Task goal: Swap every "icon" in the records below for "button", and write the lines out again with nothing else changed and the pictures left out.

Dataset rows:
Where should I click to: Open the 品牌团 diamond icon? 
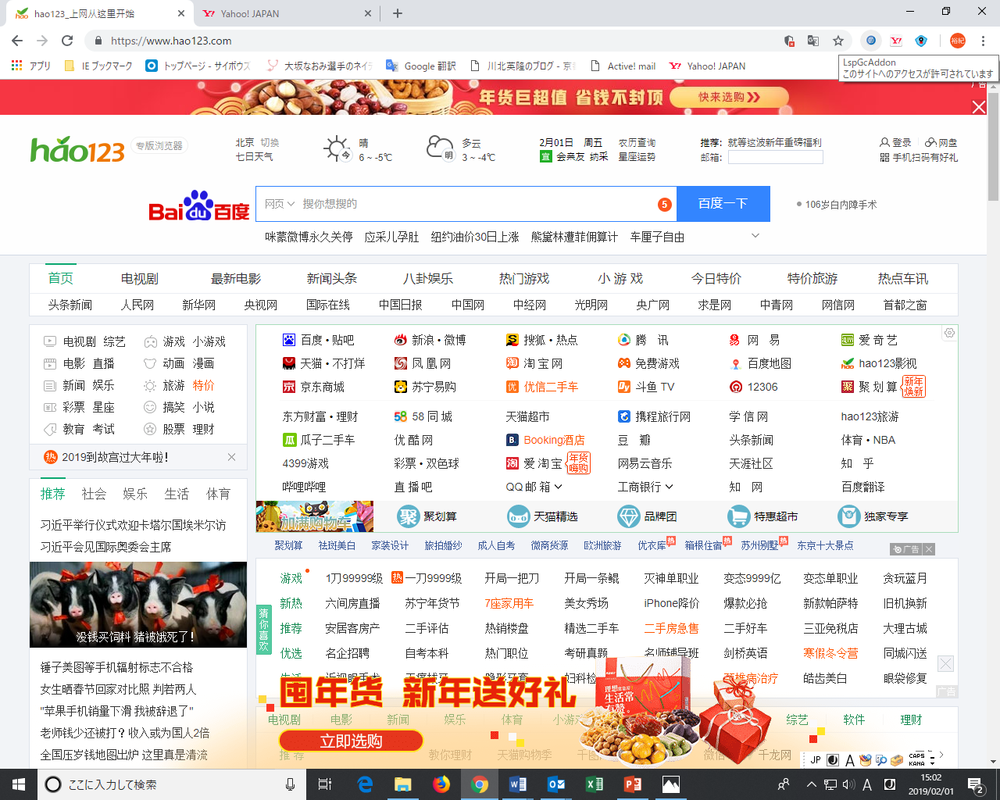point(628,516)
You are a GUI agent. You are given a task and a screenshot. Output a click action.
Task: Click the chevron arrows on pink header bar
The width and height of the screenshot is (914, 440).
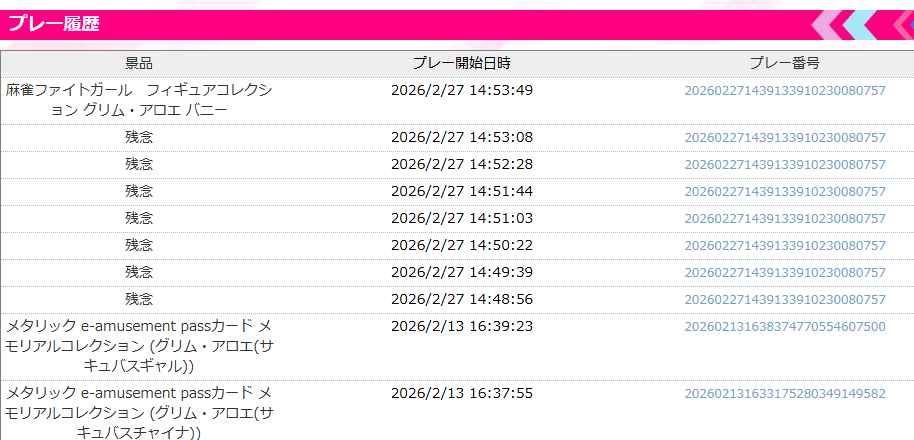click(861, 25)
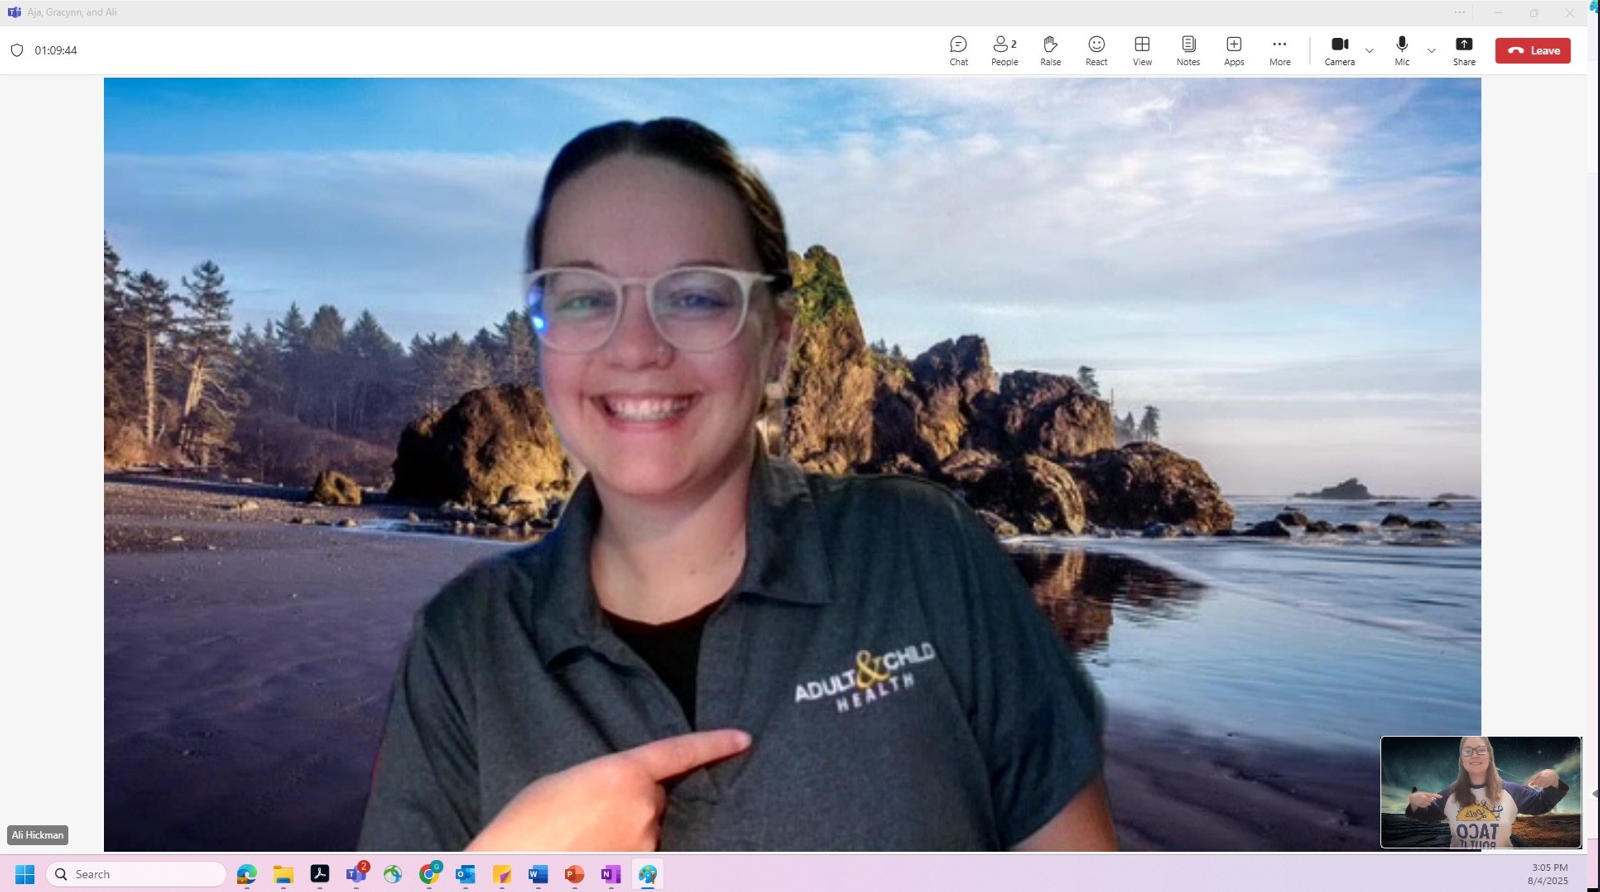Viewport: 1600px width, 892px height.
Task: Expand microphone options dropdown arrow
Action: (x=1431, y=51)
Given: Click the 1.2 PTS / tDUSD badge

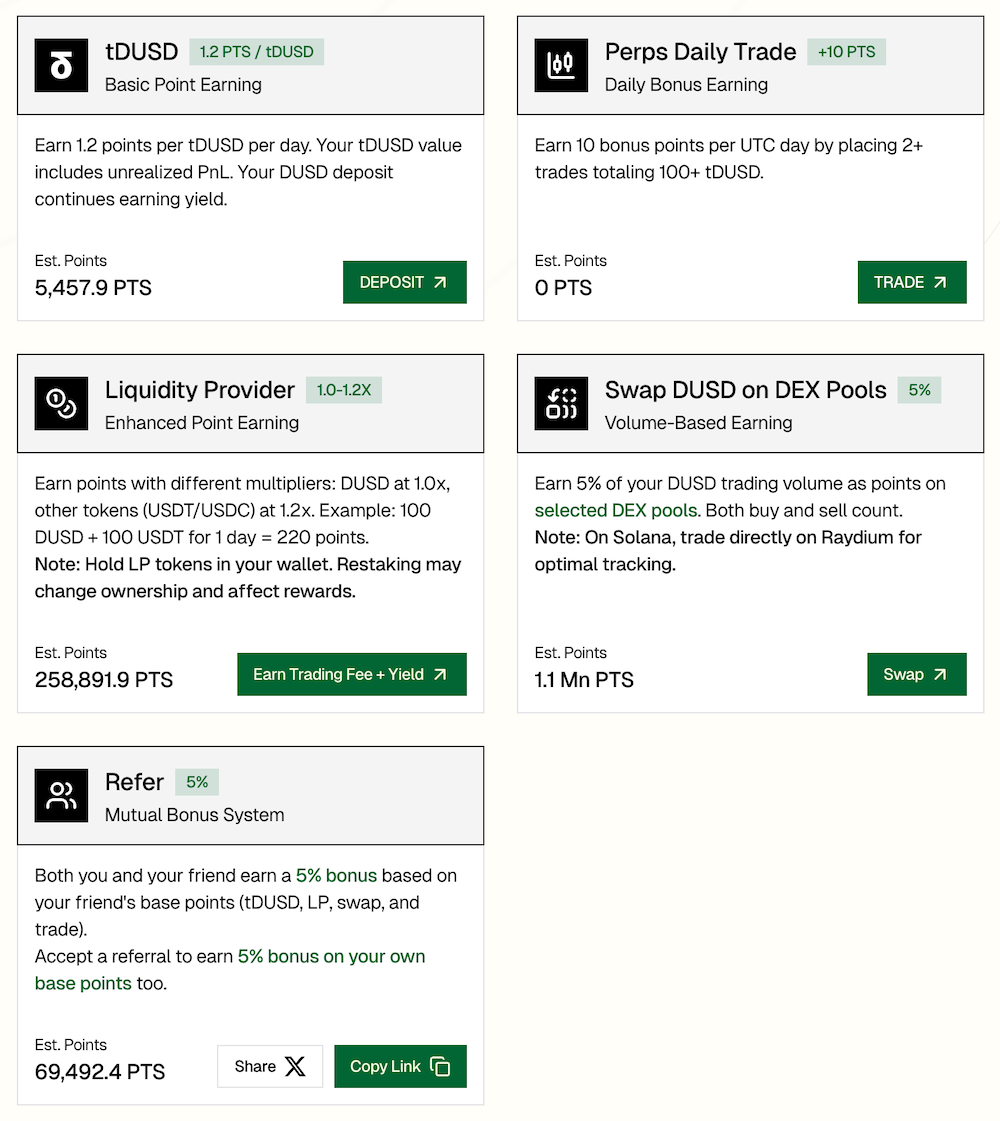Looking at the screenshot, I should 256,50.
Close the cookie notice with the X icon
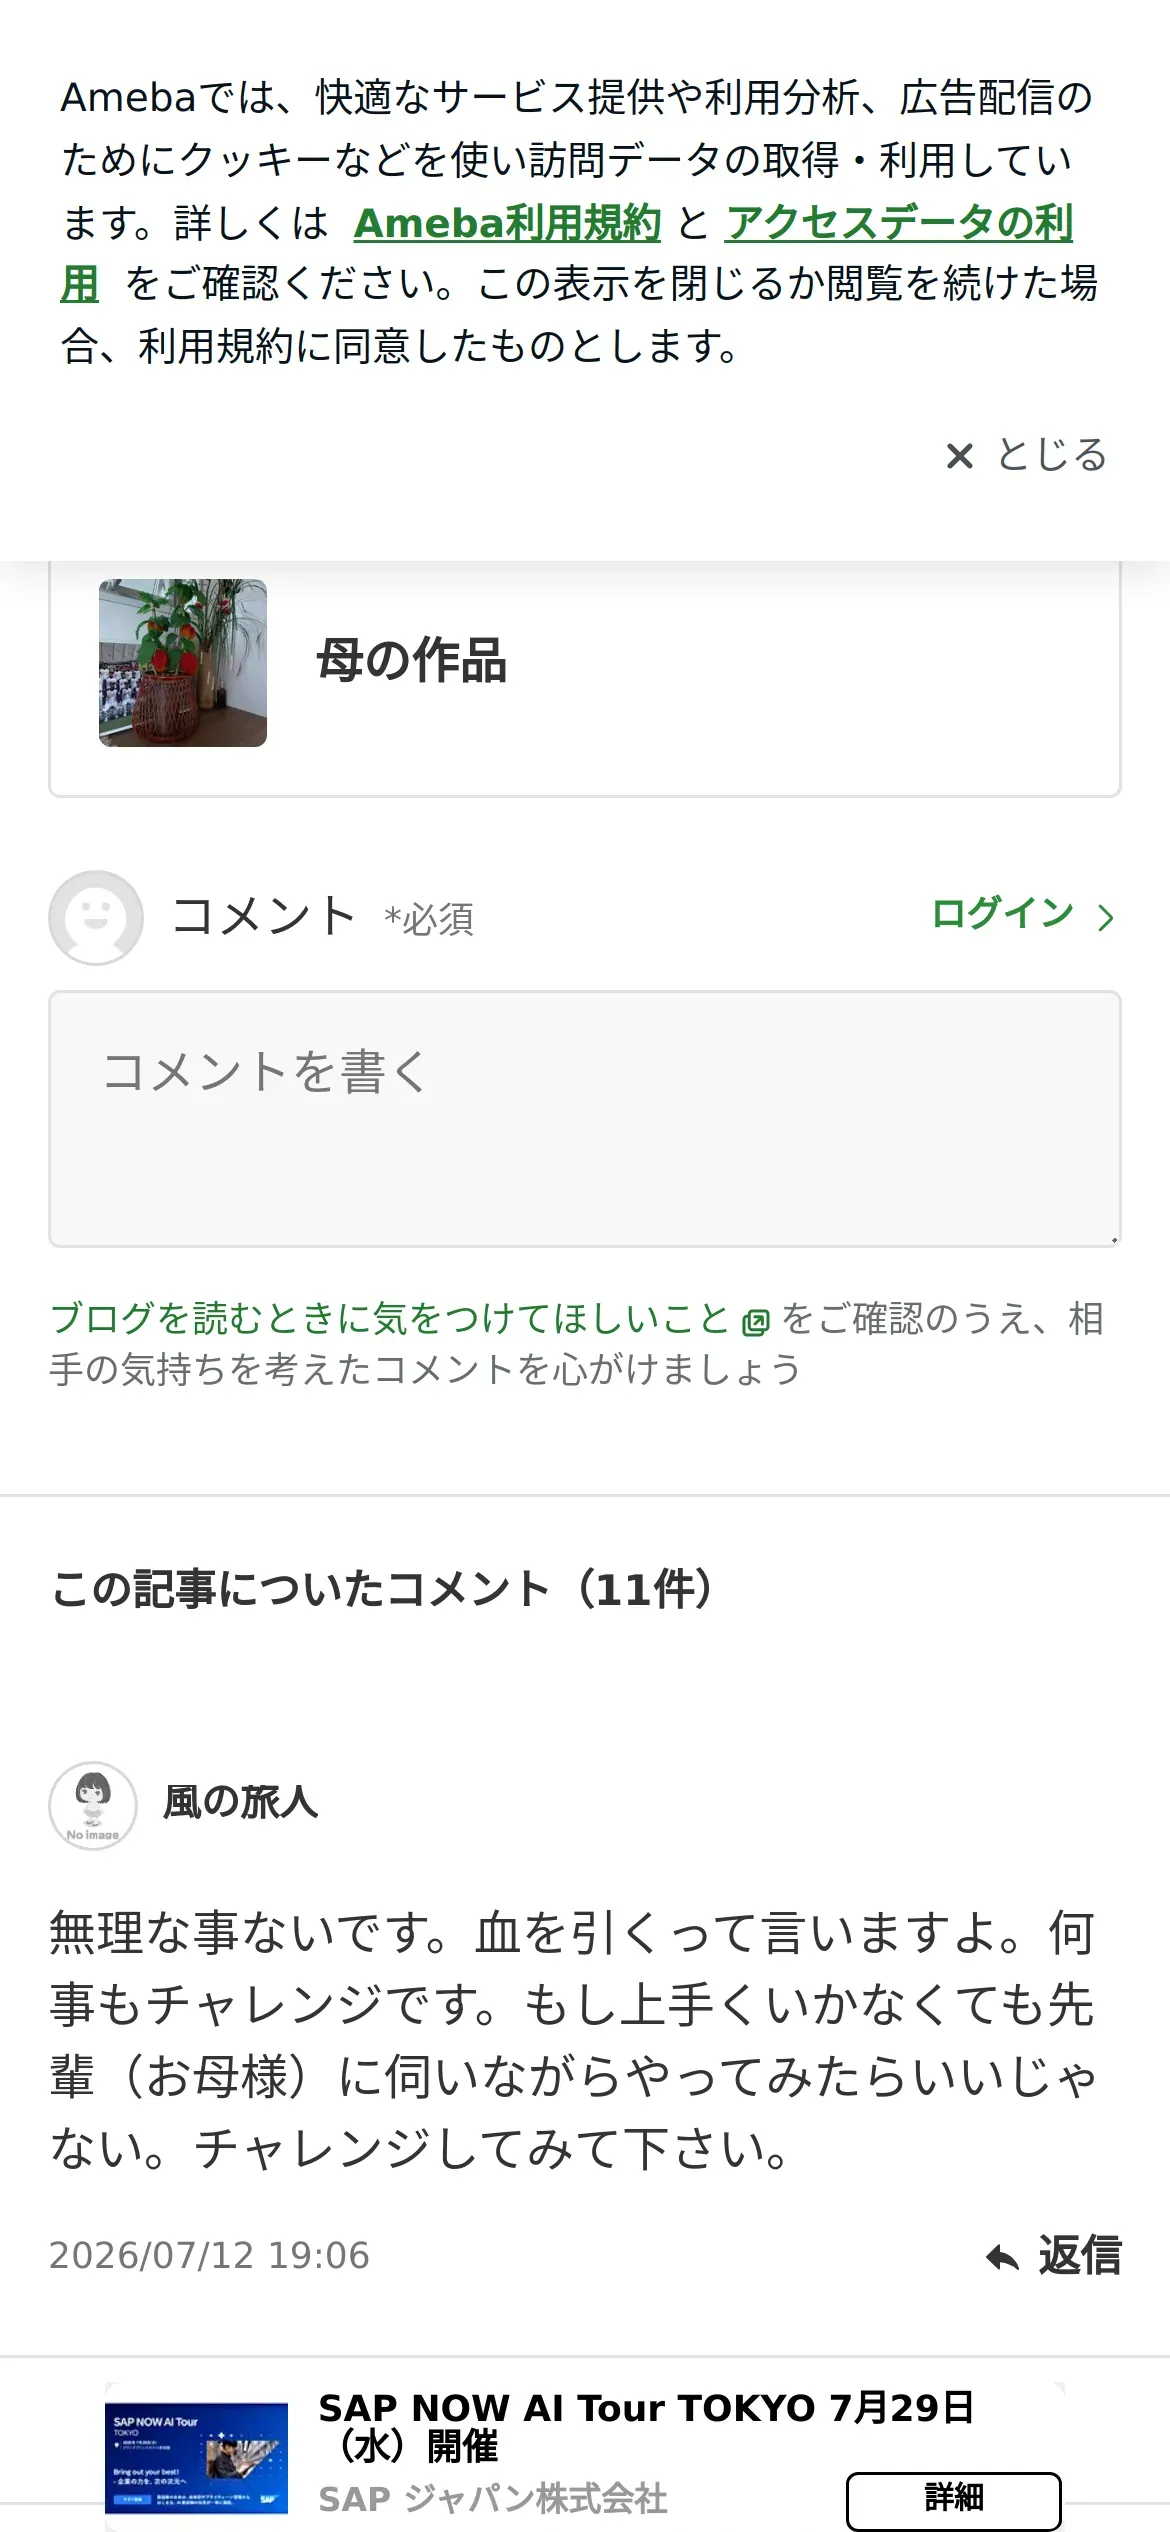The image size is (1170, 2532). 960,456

Written reply:
Where should I click to: Open the 品牌团 diamond button? 
point(628,516)
You are a GUI agent. You are given a task and a screenshot. Output a click action.
Task: Click the chevron arrows on pink header bar
The width and height of the screenshot is (914, 440).
click(861, 25)
Viewport: 1600px width, 892px height.
Task: Expand microphone options dropdown arrow
Action: (x=1431, y=51)
Given: Click the 1.2 PTS / tDUSD badge

Looking at the screenshot, I should 256,50.
Close the cookie notice with the X button
The image size is (1170, 2532). 960,456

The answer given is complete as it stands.